Neutering Stray and Feral Cats in Cherwell

We can also offer assistance to local farms to neuter and spay feral cats, to stop uncontrolled breeding of feral colonies. We aim to socialise and re-home any kittens young enough to be adopted into a new home, and re-release the adults back to the farm to continue earning their keep as working cats, as they are often used.

When to Neuter Your Cat

Cats Protection recommends that cats are spayed or neutered at around four months old, the age when cats can start to breed. Your vet may advise to have the procedure undertaken once your young cat has reached a certain weight, so we recommend you contact your veterinary practice today to discuss your pet's specific needs and book an appointment as soon as your cat can receive the treatment.

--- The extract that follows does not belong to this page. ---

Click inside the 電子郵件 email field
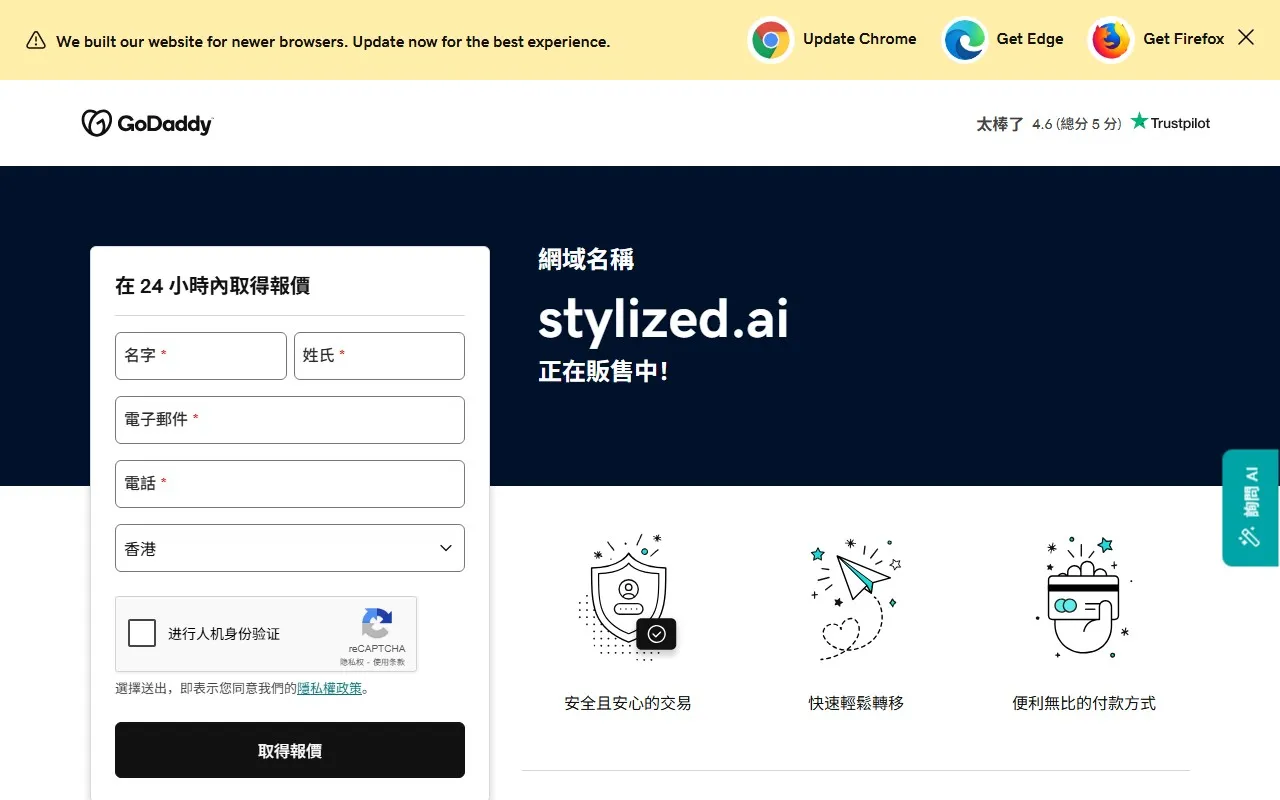 290,420
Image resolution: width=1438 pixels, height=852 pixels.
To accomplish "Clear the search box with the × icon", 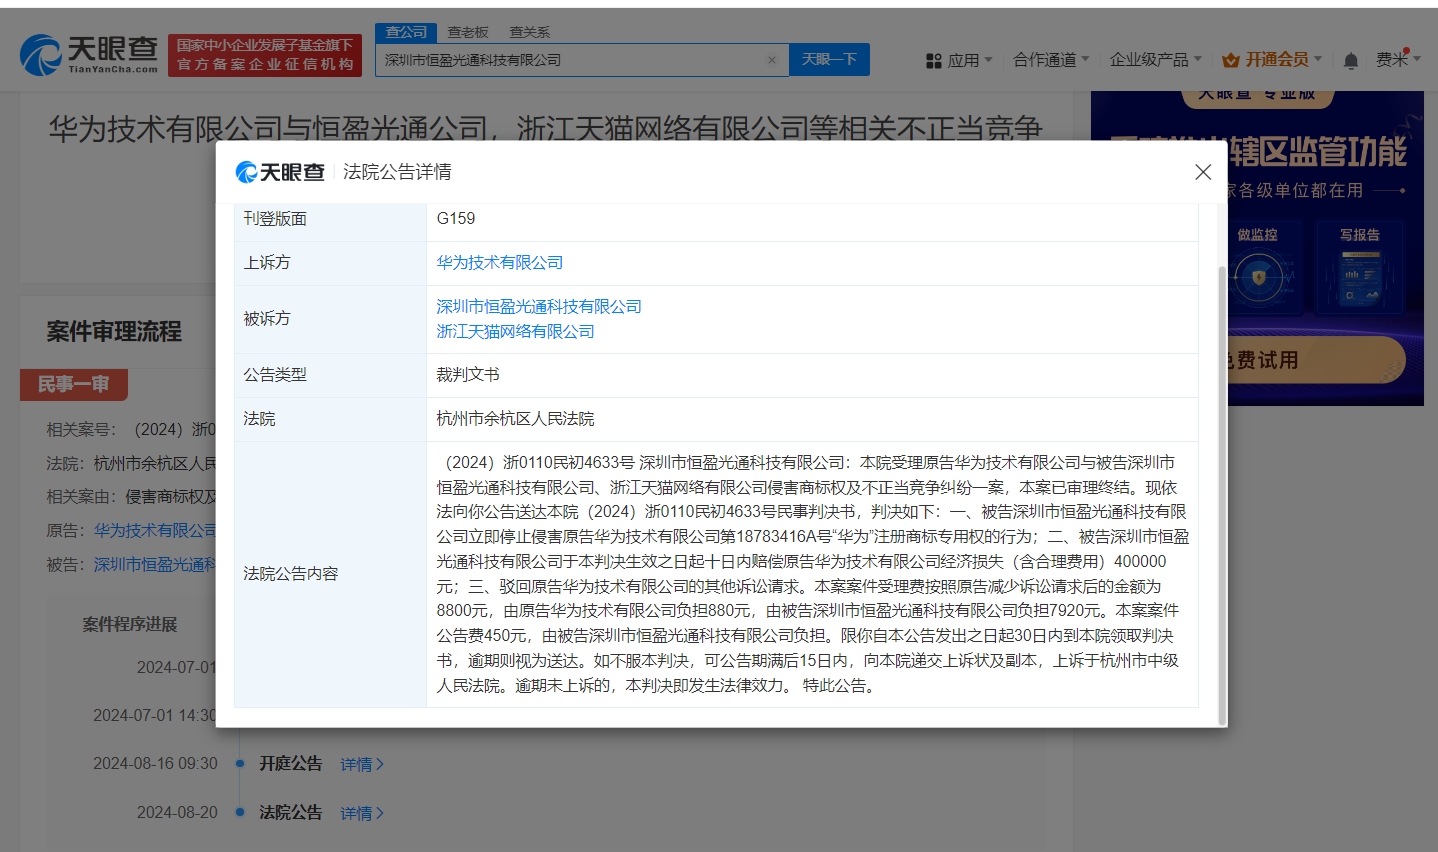I will (771, 60).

Why A Neutered Cat is a Healthier Cat


Once the procedure has been undertaken, cats can live longer and have healthier lives. Spaying prevents some cancers, it helps to stop the spread of Feline Immunodeficiency Virus (FIV) and reduces spraying, fighting and straying, particularly in males. If you want the best for your cat's general wellbeing, arranging to have the procedure carried out is a great place to start.

Fake Miews

Contrary to old fashioned opinion, it is not beneficial for a cat to have 'just one litter' of kittens. Neutered cats do not 'miss' their reproductive organs, they don't look for opportunities to reproduce once they have had the procedure and they don't whistfully long to rear a litter of kittens again.

Paws for Thought

With the 'old wives' tales' put to bed, some sobering facts to consider: cats can and will breed with their brothers, sisters, and parent. A unneutered female can be responsible for up to 18 kittens a year.